>>>>

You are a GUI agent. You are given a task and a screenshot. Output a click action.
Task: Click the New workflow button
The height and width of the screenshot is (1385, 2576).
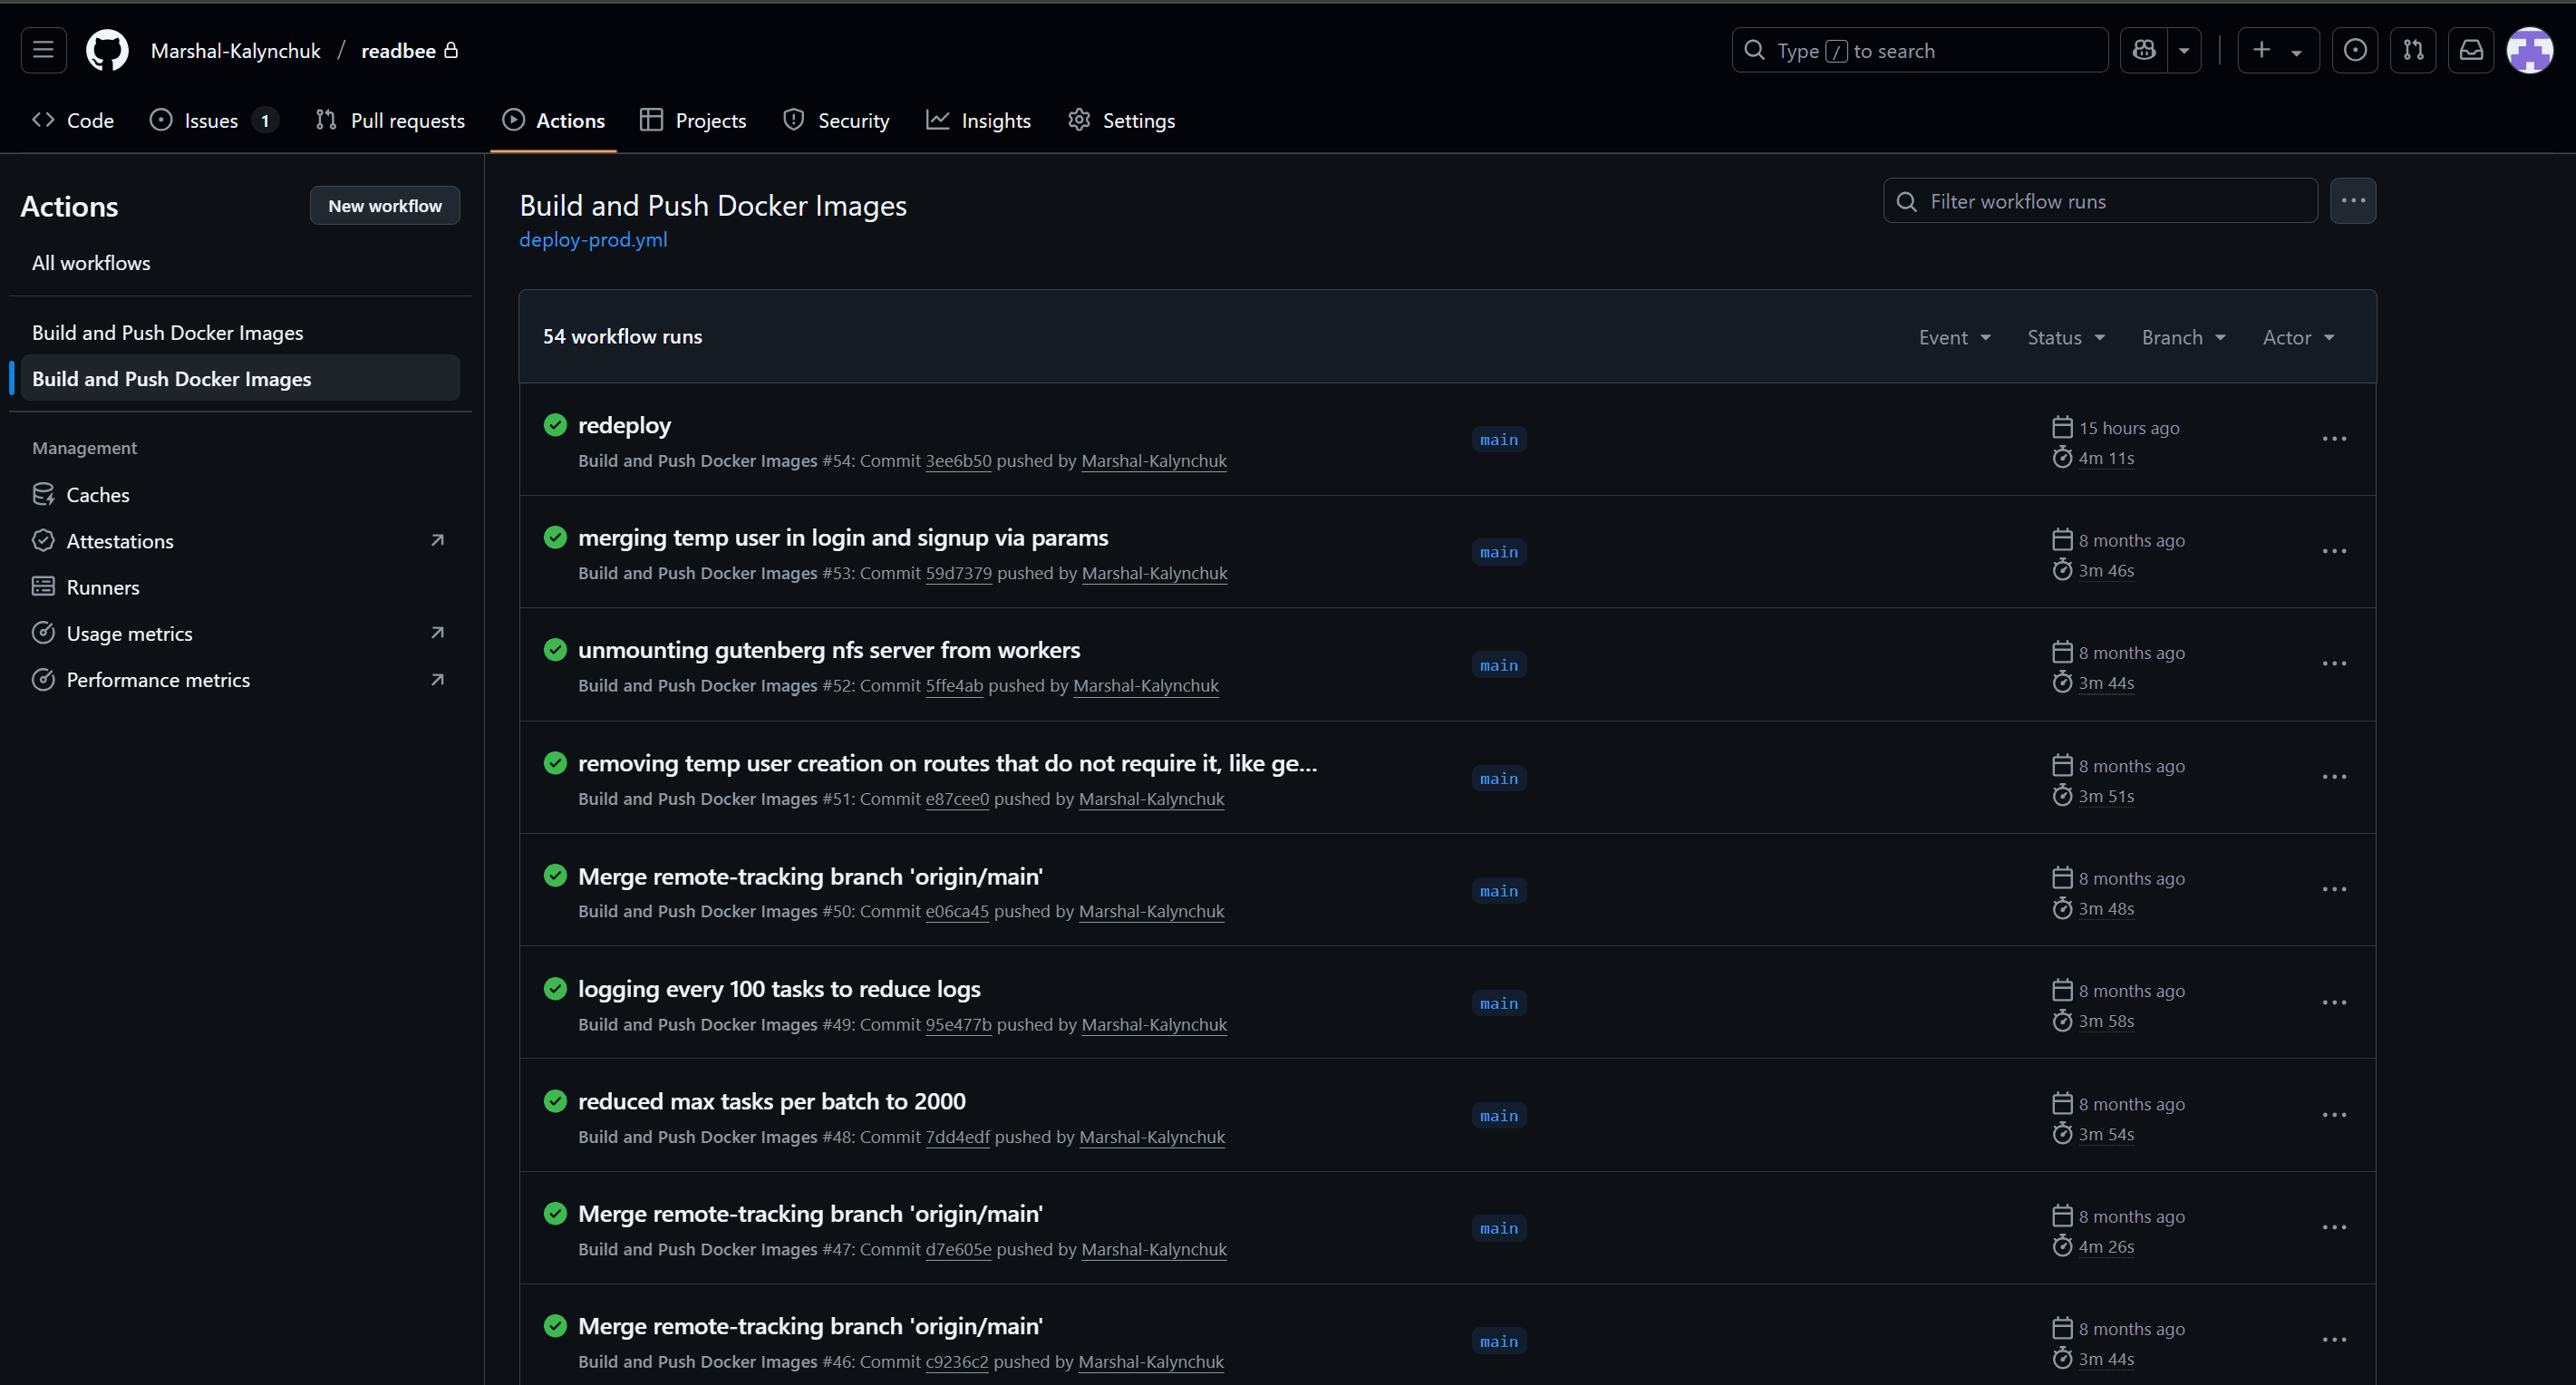[x=385, y=205]
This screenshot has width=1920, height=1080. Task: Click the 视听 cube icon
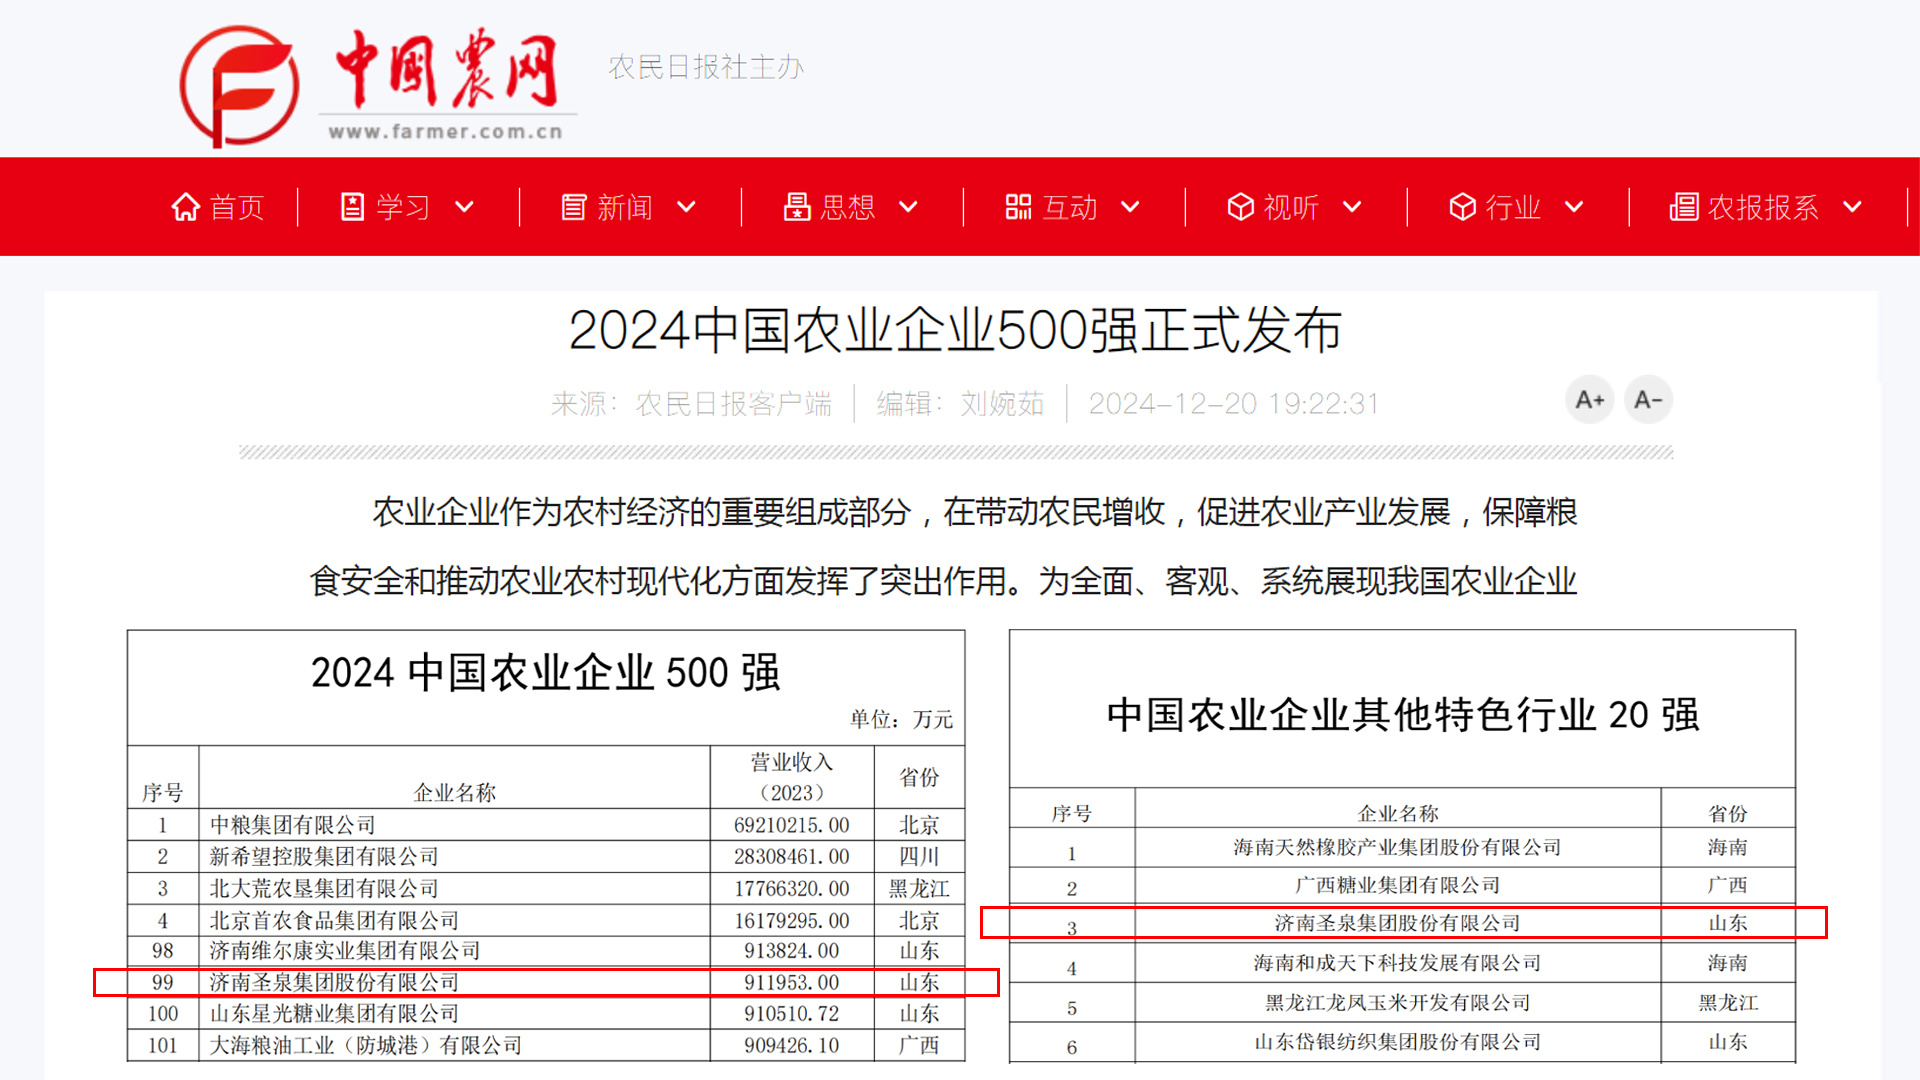click(1240, 207)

<<<<

-- Exercise description --
Write out the data exactly, and exclude every picture it holds.

-- Response to this exercise --
You are a GUI agent. You are given a task and a screenshot. Output a click action.
Task: Click the New workflow button
The height and width of the screenshot is (1385, 2576).
[x=385, y=205]
This screenshot has width=1920, height=1080. Task: Click the 视听 cube icon
click(1240, 207)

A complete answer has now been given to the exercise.